▶ **WORK INSTRUCTIONS**
A faithful copy of the whole listing is required, with nothing left out.

== Segment start ==

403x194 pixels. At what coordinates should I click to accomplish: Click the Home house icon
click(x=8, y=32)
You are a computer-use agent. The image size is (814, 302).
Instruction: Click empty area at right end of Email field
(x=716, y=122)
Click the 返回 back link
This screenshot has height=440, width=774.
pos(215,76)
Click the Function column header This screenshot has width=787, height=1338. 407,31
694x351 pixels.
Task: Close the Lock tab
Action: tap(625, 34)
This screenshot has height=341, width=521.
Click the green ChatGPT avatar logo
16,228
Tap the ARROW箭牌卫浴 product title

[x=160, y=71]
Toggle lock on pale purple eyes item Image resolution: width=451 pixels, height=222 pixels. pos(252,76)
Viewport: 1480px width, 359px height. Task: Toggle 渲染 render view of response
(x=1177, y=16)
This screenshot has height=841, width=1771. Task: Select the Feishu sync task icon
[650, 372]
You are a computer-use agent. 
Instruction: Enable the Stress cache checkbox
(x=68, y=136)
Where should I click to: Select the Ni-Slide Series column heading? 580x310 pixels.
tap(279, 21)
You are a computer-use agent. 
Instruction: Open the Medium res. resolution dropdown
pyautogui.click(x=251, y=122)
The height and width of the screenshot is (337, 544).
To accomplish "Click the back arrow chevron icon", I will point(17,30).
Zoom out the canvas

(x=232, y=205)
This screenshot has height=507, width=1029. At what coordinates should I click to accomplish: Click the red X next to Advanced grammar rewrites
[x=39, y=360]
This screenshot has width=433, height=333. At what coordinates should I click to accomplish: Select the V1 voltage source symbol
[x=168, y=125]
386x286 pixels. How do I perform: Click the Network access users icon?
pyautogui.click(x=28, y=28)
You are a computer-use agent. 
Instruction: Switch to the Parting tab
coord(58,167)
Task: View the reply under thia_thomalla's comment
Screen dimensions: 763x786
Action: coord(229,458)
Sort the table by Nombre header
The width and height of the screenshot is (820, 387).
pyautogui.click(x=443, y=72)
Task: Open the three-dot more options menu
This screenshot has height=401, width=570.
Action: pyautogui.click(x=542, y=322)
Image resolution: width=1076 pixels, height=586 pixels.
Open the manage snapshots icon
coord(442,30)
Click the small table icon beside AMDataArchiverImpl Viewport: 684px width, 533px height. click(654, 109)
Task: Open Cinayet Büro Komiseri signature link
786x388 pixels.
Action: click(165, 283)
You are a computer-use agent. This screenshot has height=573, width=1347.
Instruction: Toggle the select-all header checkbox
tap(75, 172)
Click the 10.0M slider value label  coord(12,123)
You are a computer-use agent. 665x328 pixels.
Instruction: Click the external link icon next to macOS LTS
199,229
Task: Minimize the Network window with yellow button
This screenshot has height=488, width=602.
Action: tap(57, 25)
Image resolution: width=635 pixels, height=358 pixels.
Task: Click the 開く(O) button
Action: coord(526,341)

== Segment end ==

▶ **RESPONSE**
403x194 pixels. At what coordinates should I click to accomplish: Click the Home house icon
click(x=8, y=32)
You are a computer-use agent. The image size is (814, 302).
Instruction: Click empty area at right end of Email field
(x=716, y=122)
Click the 返回 back link
This screenshot has height=440, width=774.
pos(215,76)
Click the Function column header This screenshot has width=787, height=1338. 407,31
694x351 pixels.
Task: Close the Lock tab
Action: tap(625, 34)
This screenshot has height=341, width=521.
Click the green ChatGPT avatar logo
16,228
Tap the ARROW箭牌卫浴 product title

[x=160, y=71]
Toggle lock on pale purple eyes item Image resolution: width=451 pixels, height=222 pixels. pos(252,76)
Viewport: 1480px width, 359px height. Task: Toggle 渲染 render view of response
(x=1177, y=16)
This screenshot has height=841, width=1771. Task: Select the Feishu sync task icon
[650, 372]
You are a computer-use agent. 
Instruction: Enable the Stress cache checkbox
(x=68, y=136)
Where should I click to: Select the Ni-Slide Series column heading? 580x310 pixels.
tap(279, 21)
You are a computer-use agent. 
Instruction: Open the Medium res. resolution dropdown
pyautogui.click(x=251, y=122)
The height and width of the screenshot is (337, 544).
To accomplish "Click the back arrow chevron icon", I will point(17,30).
Zoom out the canvas

(x=232, y=205)
This screenshot has height=507, width=1029. At what coordinates should I click to accomplish: Click the red X next to Advanced grammar rewrites
[x=39, y=360]
This screenshot has width=433, height=333. At what coordinates should I click to accomplish: Select the V1 voltage source symbol
[x=168, y=125]
386x286 pixels. How do I perform: Click the Network access users icon?
pyautogui.click(x=28, y=28)
You are a computer-use agent. 
Instruction: Switch to the Parting tab
coord(58,167)
Task: View the reply under thia_thomalla's comment
Screen dimensions: 763x786
Action: coord(229,458)
Sort the table by Nombre header
The width and height of the screenshot is (820, 387).
pyautogui.click(x=443, y=72)
Task: Open the three-dot more options menu
This screenshot has height=401, width=570.
Action: pyautogui.click(x=542, y=322)
Image resolution: width=1076 pixels, height=586 pixels.
Open the manage snapshots icon
coord(442,30)
Click the small table icon beside AMDataArchiverImpl Viewport: 684px width, 533px height. click(654, 109)
Task: Open Cinayet Büro Komiseri signature link
786x388 pixels.
Action: click(165, 283)
You are a computer-use agent. This screenshot has height=573, width=1347.
Instruction: Toggle the select-all header checkbox
tap(75, 172)
Click the 10.0M slider value label  coord(12,123)
You are a computer-use agent. 665x328 pixels.
Instruction: Click the external link icon next to macOS LTS
199,229
Task: Minimize the Network window with yellow button
This screenshot has height=488, width=602.
Action: tap(57, 25)
Image resolution: width=635 pixels, height=358 pixels.
Task: Click the 開く(O) button
Action: coord(526,341)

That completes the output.